In 1962, the Soviet Union wanted to beat the United States by putting the first woman in space. They needed someone with parachuting experience (because the Vostok capsule ejected the pilot at 7 km altitude for a separate parachute landing). Out of 400 applicants, five women were chosen for secret training. Valentina — a 25-year-old factory worker with no pilot licence — was one of them.
She outscored professional air-force pilots in centrifuge tests, isolation chambers, and zero-gravity flights. Sergei Korolev, the chief designer, personally picked her for the solo flight.
Vostok 6: 16 June 1963
On 16 June 1963, two days after Valery Bykovsky launched in Vostok 5, Valentina Tereshkova lifted off from Baikonur Cosmodrome. Her call sign was “Chaika” — Russian for “Seagull”.
She orbited the Earth 48 times in 70 hours and 50 minutes — more orbits than all American astronauts combined up to that point. She manually oriented the spacecraft, took photographs of the horizon (used to refine atmospheric models), and kept a meticulous flight log despite severe space sickness that the Soviet authorities hid for decades.
When she ejected at 7 km and parachuted into Kazakhstan, local farmers thought an alien had landed. She traded her spacesuit for a dress and shared bread and kefir with them before the recovery team arrived.
After the Flight
- First woman and first civilian in space
- Youngest person in space until 2021 (26 years, 103 days)
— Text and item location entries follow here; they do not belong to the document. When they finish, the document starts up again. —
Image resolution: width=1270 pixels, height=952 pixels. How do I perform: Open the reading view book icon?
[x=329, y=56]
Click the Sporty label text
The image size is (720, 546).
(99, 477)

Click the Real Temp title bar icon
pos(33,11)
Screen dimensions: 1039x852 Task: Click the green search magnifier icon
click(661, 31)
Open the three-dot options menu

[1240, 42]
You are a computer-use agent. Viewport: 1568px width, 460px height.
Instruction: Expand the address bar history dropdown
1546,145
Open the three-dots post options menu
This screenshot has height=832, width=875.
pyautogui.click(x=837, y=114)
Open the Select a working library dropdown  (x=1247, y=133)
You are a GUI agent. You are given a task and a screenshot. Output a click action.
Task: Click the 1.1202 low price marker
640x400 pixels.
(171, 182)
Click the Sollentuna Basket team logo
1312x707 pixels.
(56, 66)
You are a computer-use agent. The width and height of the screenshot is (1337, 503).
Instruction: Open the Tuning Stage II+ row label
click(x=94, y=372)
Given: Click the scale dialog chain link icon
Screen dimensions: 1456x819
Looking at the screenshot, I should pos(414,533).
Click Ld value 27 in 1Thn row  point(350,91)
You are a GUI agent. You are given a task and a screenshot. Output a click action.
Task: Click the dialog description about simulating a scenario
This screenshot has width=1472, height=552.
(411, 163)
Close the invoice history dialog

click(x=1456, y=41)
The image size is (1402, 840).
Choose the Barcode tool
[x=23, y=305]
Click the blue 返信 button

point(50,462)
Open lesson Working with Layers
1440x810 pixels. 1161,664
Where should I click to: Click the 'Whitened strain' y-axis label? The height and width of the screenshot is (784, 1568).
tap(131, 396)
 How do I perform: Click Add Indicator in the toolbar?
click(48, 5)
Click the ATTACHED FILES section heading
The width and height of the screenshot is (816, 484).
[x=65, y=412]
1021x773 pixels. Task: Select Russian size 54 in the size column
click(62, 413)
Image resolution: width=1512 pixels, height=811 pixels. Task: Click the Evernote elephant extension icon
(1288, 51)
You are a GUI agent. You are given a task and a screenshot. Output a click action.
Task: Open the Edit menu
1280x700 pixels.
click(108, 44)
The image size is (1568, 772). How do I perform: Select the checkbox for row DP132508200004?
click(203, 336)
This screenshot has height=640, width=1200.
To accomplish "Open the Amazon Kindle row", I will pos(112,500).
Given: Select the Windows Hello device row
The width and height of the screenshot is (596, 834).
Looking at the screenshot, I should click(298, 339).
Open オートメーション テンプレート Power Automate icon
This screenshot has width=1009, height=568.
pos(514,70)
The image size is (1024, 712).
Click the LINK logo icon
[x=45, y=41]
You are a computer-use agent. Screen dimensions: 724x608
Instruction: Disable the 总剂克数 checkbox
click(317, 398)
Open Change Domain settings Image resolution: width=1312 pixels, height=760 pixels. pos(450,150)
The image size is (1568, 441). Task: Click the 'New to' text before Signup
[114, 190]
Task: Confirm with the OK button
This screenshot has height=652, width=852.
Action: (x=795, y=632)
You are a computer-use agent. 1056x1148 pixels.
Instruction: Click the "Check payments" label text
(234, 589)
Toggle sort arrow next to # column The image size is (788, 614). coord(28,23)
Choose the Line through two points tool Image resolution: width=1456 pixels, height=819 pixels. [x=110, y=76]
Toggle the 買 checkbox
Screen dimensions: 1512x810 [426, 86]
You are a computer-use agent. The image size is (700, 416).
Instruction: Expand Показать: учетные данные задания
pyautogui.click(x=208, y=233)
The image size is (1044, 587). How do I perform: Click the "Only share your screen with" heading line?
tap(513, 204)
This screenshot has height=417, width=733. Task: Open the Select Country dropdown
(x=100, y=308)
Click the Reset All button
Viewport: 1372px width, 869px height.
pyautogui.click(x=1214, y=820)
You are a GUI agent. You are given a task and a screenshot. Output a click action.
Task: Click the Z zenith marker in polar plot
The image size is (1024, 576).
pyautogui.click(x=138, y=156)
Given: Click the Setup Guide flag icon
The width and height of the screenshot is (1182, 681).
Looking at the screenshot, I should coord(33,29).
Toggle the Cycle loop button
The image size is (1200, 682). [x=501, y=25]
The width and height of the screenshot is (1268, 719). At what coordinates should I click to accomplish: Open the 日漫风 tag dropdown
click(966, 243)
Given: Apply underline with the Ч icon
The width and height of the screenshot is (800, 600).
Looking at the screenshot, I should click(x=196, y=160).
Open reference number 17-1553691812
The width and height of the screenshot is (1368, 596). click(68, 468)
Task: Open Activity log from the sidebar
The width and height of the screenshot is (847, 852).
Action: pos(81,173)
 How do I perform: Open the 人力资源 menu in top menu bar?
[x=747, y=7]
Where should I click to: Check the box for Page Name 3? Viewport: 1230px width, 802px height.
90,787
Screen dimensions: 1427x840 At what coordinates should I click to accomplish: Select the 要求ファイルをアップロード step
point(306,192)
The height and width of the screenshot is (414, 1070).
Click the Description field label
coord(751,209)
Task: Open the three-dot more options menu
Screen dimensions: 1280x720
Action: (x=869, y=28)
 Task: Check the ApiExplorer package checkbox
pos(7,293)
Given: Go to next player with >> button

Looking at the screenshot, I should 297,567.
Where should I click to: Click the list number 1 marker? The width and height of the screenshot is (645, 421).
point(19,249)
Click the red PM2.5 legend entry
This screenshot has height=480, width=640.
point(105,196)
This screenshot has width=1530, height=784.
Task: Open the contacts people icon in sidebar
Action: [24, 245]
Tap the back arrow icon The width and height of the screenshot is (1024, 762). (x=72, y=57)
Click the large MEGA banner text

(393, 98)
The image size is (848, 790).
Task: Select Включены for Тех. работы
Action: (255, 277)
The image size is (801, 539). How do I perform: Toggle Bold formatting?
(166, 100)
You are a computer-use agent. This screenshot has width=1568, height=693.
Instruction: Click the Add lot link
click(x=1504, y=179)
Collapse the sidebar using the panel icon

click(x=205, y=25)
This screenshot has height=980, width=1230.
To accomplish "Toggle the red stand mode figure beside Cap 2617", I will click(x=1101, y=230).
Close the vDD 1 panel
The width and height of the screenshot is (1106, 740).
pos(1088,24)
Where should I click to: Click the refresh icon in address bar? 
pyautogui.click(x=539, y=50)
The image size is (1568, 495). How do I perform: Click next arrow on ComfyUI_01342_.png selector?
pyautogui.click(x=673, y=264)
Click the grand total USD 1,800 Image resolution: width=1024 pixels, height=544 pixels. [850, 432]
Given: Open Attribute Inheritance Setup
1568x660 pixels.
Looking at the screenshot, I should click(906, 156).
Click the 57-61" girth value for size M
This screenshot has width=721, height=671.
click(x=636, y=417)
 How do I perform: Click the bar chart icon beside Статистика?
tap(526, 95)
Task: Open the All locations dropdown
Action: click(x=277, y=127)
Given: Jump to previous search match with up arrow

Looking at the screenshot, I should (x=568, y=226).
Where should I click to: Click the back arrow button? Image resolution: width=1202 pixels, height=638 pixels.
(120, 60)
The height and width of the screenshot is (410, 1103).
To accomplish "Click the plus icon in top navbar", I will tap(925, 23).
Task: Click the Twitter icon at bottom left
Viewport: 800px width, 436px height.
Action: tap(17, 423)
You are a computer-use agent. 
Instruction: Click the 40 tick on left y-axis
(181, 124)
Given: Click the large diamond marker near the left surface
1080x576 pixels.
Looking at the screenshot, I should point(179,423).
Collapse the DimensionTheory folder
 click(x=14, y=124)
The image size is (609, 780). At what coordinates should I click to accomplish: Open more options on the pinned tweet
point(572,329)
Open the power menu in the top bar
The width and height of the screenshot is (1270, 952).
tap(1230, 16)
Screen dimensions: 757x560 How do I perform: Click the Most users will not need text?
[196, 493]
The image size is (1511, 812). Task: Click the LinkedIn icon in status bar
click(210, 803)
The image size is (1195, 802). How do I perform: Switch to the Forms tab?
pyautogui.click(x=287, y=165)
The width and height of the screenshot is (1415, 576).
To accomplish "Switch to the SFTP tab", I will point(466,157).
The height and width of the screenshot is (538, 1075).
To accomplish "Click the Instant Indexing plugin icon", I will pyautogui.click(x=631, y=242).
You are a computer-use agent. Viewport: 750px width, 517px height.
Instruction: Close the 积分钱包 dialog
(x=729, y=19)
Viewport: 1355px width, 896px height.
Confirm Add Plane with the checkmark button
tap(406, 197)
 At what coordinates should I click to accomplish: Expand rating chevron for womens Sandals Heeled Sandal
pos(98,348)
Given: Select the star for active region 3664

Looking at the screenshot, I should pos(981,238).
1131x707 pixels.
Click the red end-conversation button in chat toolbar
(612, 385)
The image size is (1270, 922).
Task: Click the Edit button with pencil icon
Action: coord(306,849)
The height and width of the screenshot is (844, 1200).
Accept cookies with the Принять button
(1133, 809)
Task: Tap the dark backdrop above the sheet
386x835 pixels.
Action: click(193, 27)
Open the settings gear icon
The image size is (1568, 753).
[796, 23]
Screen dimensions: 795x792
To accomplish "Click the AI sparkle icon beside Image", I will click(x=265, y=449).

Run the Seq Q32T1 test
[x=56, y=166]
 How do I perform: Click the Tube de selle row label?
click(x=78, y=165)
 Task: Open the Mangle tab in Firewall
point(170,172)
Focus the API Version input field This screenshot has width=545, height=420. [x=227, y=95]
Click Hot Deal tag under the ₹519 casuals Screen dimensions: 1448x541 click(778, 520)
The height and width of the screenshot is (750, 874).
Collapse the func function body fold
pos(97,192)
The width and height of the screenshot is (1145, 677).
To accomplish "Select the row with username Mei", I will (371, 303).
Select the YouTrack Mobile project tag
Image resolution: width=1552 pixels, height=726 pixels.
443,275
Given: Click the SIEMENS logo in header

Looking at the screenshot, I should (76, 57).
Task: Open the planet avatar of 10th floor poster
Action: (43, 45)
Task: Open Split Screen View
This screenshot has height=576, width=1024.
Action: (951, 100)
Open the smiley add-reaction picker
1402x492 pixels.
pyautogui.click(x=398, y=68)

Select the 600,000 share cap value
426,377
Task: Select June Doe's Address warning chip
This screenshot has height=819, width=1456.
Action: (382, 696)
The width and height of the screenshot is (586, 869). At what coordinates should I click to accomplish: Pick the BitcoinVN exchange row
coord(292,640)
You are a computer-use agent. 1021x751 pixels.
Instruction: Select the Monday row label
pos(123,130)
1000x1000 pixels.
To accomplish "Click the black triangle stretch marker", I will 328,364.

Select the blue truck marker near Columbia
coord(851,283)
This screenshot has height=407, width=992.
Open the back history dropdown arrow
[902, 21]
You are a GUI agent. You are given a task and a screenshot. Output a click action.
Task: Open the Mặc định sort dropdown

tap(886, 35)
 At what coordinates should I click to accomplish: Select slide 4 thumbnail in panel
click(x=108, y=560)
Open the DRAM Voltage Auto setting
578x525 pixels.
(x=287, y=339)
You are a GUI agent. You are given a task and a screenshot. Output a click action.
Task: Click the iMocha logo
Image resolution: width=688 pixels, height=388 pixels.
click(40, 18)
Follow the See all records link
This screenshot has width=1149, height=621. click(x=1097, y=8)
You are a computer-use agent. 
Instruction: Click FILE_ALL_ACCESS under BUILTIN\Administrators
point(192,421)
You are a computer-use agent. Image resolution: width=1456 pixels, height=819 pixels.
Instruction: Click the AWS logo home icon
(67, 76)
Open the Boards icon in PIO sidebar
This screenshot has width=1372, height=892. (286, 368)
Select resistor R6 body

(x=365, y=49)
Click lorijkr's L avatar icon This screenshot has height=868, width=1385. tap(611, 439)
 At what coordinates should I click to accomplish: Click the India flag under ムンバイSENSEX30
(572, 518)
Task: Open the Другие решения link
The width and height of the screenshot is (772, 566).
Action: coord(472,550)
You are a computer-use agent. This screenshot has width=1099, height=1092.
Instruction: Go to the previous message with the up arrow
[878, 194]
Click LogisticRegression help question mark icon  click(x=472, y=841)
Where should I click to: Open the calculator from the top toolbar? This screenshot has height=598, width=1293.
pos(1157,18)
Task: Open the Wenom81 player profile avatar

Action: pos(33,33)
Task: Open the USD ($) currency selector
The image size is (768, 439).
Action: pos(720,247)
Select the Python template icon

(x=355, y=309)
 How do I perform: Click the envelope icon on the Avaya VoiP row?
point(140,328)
- Only woman ever to fly solo in space (all subsequent female astronauts flew in crews)
- Promoted to Major-General in the Soviet Air Force (1995)
- Earned a doctorate in engineering (1977)
- Served in the Soviet parliament and later the Russian State Duma until 2021
She married fellow cosmonaut Andriyan Nikolayev in 1963 (the first wedding of two space travellers) and gave birth to their daughter Elena in 1964 — the first child born to parents who had both been in space.
Still Flying at 88
As of November 2025, Valentina Tereshkova is 88 years old and lives in Star City outside Moscow. She still attends every major launch at Baikonur, still wears her blue cosmonaut jumpsuit on ceremonial occasions, and still volunteers with youth aviation clubs.
In a 2023 interview on her 86th birthday she said:
“I was an ordinary girl from a village. The Party gave me wings. I flew for all the women of the world who were told the sky was not for them.”
Sixty-two years after Vostok 6, no woman has flown a solo mission again. Valentina Tereshkova remains the first — and the only.